Thomashausen’s links with the apartheid-era military intelligence establishment is common knowledge, as was the security establishment connections of a number of Thomashausen’s employees at the institute. Said one former employee: “By 1991 the institute … had been turned by Thomashausen into something akin to a military intelligence front.”

Motshekga joined Thomashausen’s institute in about 1986. His relationship with the institute – but not with Thomashausen – ended in June last year. Motshekga has claimed his relationship with Thomashausen was no more than academic, an assertion contradicted by strong evidence of a close friendship.

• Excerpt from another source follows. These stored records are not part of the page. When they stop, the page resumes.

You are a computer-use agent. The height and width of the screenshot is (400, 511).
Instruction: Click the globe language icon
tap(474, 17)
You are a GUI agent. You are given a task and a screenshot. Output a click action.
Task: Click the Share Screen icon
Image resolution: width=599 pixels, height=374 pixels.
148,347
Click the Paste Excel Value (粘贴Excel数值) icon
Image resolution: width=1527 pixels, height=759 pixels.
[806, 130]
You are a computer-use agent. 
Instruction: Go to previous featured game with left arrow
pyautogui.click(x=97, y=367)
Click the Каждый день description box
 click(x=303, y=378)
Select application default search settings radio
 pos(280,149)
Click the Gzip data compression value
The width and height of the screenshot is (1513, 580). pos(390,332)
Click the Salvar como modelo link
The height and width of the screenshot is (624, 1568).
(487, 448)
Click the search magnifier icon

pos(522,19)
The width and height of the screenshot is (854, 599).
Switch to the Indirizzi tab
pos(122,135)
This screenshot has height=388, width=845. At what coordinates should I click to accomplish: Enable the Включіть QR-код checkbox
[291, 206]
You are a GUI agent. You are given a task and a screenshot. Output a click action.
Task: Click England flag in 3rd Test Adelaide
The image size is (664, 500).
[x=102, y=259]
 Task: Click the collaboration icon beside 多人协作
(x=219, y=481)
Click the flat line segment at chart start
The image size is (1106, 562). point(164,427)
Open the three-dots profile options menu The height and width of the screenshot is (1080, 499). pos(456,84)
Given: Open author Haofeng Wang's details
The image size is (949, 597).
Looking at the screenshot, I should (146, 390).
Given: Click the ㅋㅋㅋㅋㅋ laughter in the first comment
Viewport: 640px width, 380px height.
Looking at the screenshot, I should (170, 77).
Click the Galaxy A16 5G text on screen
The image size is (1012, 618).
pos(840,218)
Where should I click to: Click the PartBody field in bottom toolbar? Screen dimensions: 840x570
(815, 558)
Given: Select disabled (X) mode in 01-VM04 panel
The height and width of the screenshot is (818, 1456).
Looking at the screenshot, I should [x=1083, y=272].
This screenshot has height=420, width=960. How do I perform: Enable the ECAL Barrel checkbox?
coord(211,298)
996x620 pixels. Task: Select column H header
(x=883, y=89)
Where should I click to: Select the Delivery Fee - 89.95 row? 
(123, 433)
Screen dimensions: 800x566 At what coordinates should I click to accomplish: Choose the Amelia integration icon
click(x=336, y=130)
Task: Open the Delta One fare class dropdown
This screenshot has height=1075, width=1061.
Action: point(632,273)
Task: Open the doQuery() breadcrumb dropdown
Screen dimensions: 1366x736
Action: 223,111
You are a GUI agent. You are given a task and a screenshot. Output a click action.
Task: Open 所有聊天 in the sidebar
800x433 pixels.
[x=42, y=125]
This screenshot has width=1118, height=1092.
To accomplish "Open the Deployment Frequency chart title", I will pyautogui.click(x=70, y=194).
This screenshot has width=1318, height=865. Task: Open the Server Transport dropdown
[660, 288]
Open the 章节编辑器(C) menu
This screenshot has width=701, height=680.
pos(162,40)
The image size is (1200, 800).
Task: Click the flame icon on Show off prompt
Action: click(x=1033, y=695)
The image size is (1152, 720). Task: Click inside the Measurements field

Included in the Negota inquiry’s terms of reference were issues of financial management, accountability to donors and administrative style. Also included was the brief to probe “the exact nature of comrade Mathole’s relationship with anybody in so far as it may have had a negative effect on the ANC”. This final instruction opened the way for Negota’s commission to probe not only Motshekga’s relationship with Thomashausen, but also the possibility he spied for the apartheid government.

But the ANC has long had a dilemma in dealing with allegations of spying against its own members, and has rarely taken action against even those about whom strong evidence exists.

Clearly there was an initial uncertainty within the Negota commission on how to deal with the spying allegations against Motshekga, but a decision was taken recently to confront the issue. An official at the ANC’s Shell House headquarters this week confirmed the commission was investigating the allegations.

National heavyweights earlier attempted to handle the Motshekga dilemma – and the embarrassment the controversy surrounding him has caused the ANC – in a “quiet” fashion.

Though he was never a party establishment favourite, the national leadership avoided moving decisively against him last year, fearing that interference would only reinforce the perception that the popular will was being subverted. A national executive committee source claimed the top leadership last month started a process to make sure Motshekga does not contest next year’s elections – effectively the end of his premiership.

But Motshekga’s troubles have multiplied in recent weeks. Last month’s elections for a new provincial executive failed to return members of his original support base to top positions, while infighting in the provincial executive and administration has continued unabated. It emerged this week that provincial Director General Vincent Mntambo, regarded as a Motshekga ally, had tendered his resignation on March 24.

Mntambo’s resignation letter, which is in the M&G’s possession, accused Motshekga of flouting administrative procedures and policy in the way he ran his office, and of undermining him (Mntambo).